Evim güvenli mi ve konut seçerken nelere dikkat etmeliyim?

Abone Ol

Görünen o ki deprem ve konut güvenliği konusu uzunca bir süre gündem olmaya devam edecek. Sadece deprem kuşağı üzerinde yer alanlarda değil, hemen her şehirde tedirginlik hakim ve cevaplanmamış sorular mevcut. Evlerinin güvenliğinden emin olamayanlar, “güvenli” olduğu söylense dahi “daha güvenli” seçeneklere yönelmek isteyenler… Zihinler soru işaretleri ile dolu ve ilk iki sırada “konutum güvenli mi” ile “konut alırken nelere dikkat etmeliyim” yer alıyor.

Konutunuzun güvenliğinden şüphe duyuyorsanız Çevre ve Şehircilik Bakanlığı tarafından lisans verilen kuruluşlar ve belediyeler eliyle riskli yapı tespiti yaptırabilirsiniz. Bu tespit uzmanlık, tecrübe ve detaylı analiz gerektirir. Mühendis dahi olsa tek bir kişinin el ve göz yordamıyla yaptığı incelemeye güvenmemelisiniz. Ayrıca her türlü sonuca karşı hazırlıklı ve planlı olmalısınız. Analiz sonucunda evinizin güvenli bulunmaması, yıkılması veya güçlendirme yapılması olasılıklarına ve bu işlemler yapılana kadar oturuma kapatılmasına karşı tedbir almalısınız. Yani analize başlamadan önce “eğer evim güvenli değilse ne yapacağım” sorusunun cevabını bulmuş ve alternatif planınızı hazırlamış olmalısınız. Aksi halde aynı evde hiçbir önlem almadan ve güvenli olmadığını bilerek yıllarca yaşamak zorunda kalabileceğiniz gibi evsiz de kalabilirsiniz.

Eğer satın alma veya kiralama yoluyla bir konut seçmeniz gerekirse yapabileceğiniz şeyler sınırlıdır. Aslında hiçbir senaryoda ve sektörde tüketiciler ürünün güvenliğinden sorumlu değildir ve basiretli tacirin sağlam ürün teslim etmesi esastır. Ancak söz konusu konut ve can güvenliği olduğunda işler değişiyor. Ülkemizdeki tacirlerin ve denetim mekanizmasının basireti düşünüldüğünde ise korkumuz artıyor. Kahramanmaraş depremi bize bir kez daha gösterdi ki hukuka uygunluk ile teknik uygunluk aynı şeyler değil. On binlerce canımıza mezar olan konutların birçoğu yasal açıdan mevzuata uygun ve ilgili idarece belgelendirilmiş yapılardı. Kağıt üzerinde hiçbiri güvensiz değildi ama kağıt gibi katlanarak yok oldular ve yok ettiler.
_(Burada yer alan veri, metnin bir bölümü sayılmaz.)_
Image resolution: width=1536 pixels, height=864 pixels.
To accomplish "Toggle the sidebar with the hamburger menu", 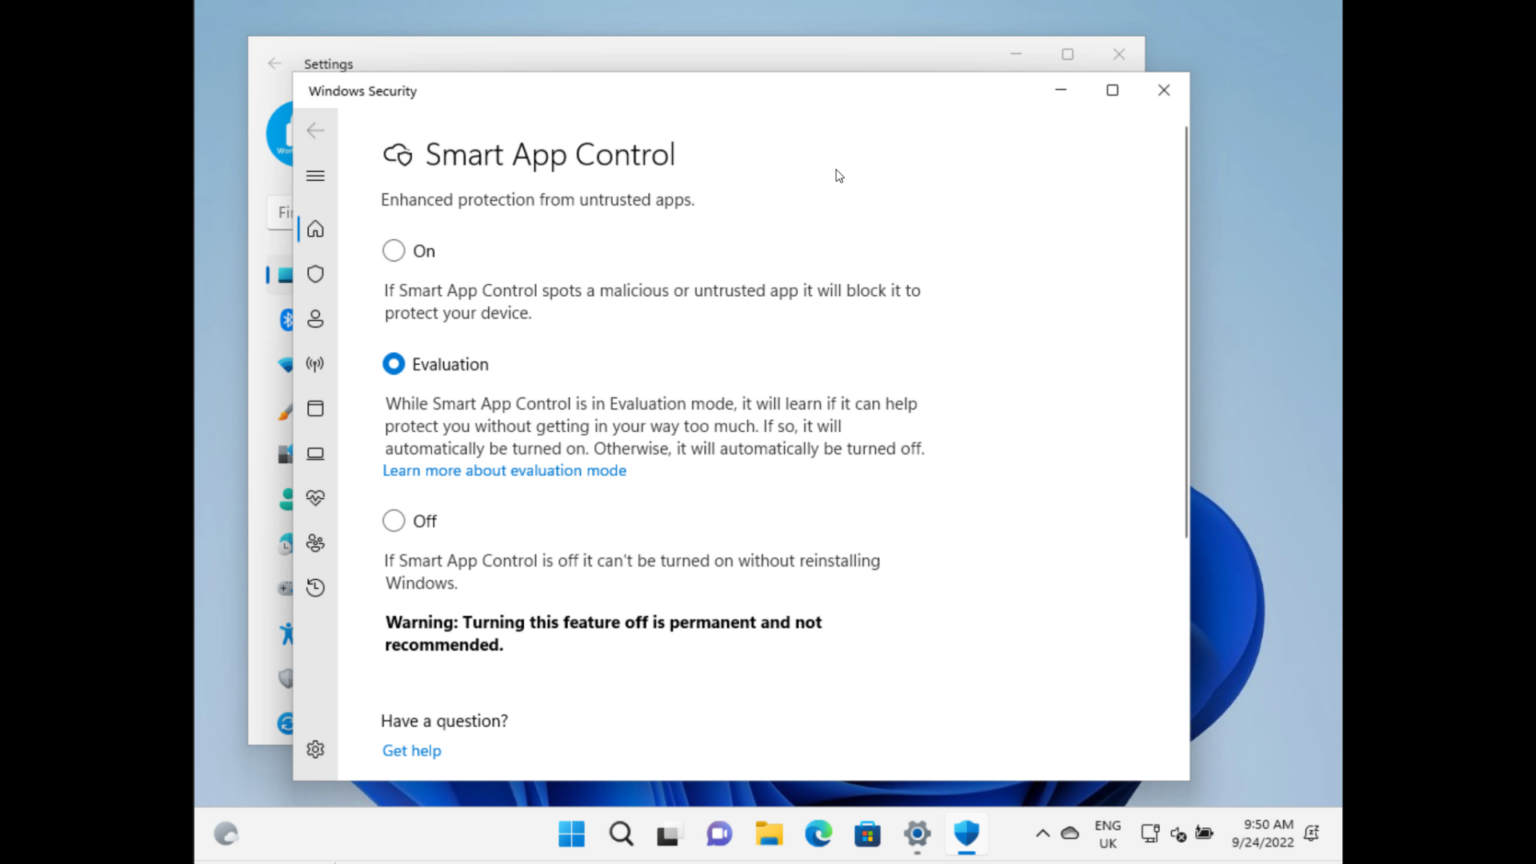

Tüketicinin bir konutun sağlamlığını test etmesi, kusurunu tespit etmesi ve güçlendirmesi teknik ve ekonomik açıdan oldukça zordur. Hukuki, teknik ve sosyoekonomik unsurların eşgüdümünü gerektiren bu konu sivil girişimlerden ziyade etkin bir devlet politikası ve merkezi hükümet ile yerel yönetimlerin güçlü işbirliği ile çözümlenebilir. Ancak bunca yaşanmışlığa rağmen çözüm üretilemediğini en acı şekilde gören bizler, yapabileceklerimiz sınırlı olsa da, ailemizin can güvenliği için kendi önlemlerimizi almak zorunda hissediyoruz.
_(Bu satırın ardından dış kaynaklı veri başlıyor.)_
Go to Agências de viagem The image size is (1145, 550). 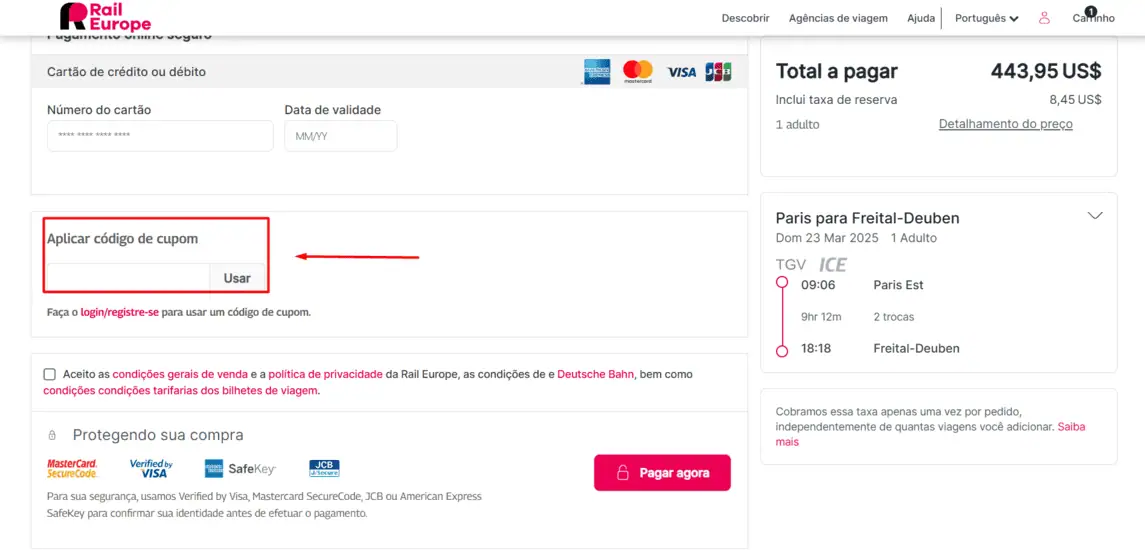838,18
Türkiye’de inşaatlar projenin çizilmesi, çizimin uygulanması ve uygulamanın denetlenmesi yoluyla yapılır. Bir konutun alabileceği son belge ise “Yapı Kullanım Belgesi” yani iskandır. Ülkemizdeki yapıların % 40’tan fazlası kaçak (ilgili idareye haber bile verilmemiş), %60’dan fazlası ise iskansızdır. Burada çok önemli bir soru akla geliyor ve cevabı çarpıklığı tüm çıplaklığı ile gözler önüne seriyor. İskan belgesi bir binanın güvenli olduğu yahut diğer bir ifade ile iskan olmaması binanın güvensiz olduğu anlamına geliyorsa, depremde bir tek iskanlı binanın dahi yıkılmaması ve bir tek iskansız binanın bile ayakta kalmaması gerekmez miydi? Cevap net; iskan dediğimiz şey bir binanın güvenli olduğunu göstermez. Bir konutun alabileceği son belge bile güvenli olduğunu göstermiyorsa biz ne yapabiliriz?

Yapabileceklerinizin sınırlı olduğunu bilerek: Tecrübeli ve güvenilir bir inşaat mühendisi ile birlikte konutun projesini, yapı denetim dosyasını ve iş bitirme belgelerini inceleyip fenni mesuller ile görüşmeniz projenin genel kalitesi hakkında fikir sahibi olmanızı sağlayacaktır. Ancak en güvenilir yöntem uzmanlarca risk analizi yapılması ve yapının mevcut durumunun bilimsel yöntemlerle raporlanması, hatta bunun devlet eliyle zorunlu hale getirilmesidir. Tabi bu da kağıt üzerinde kalmayacaksa.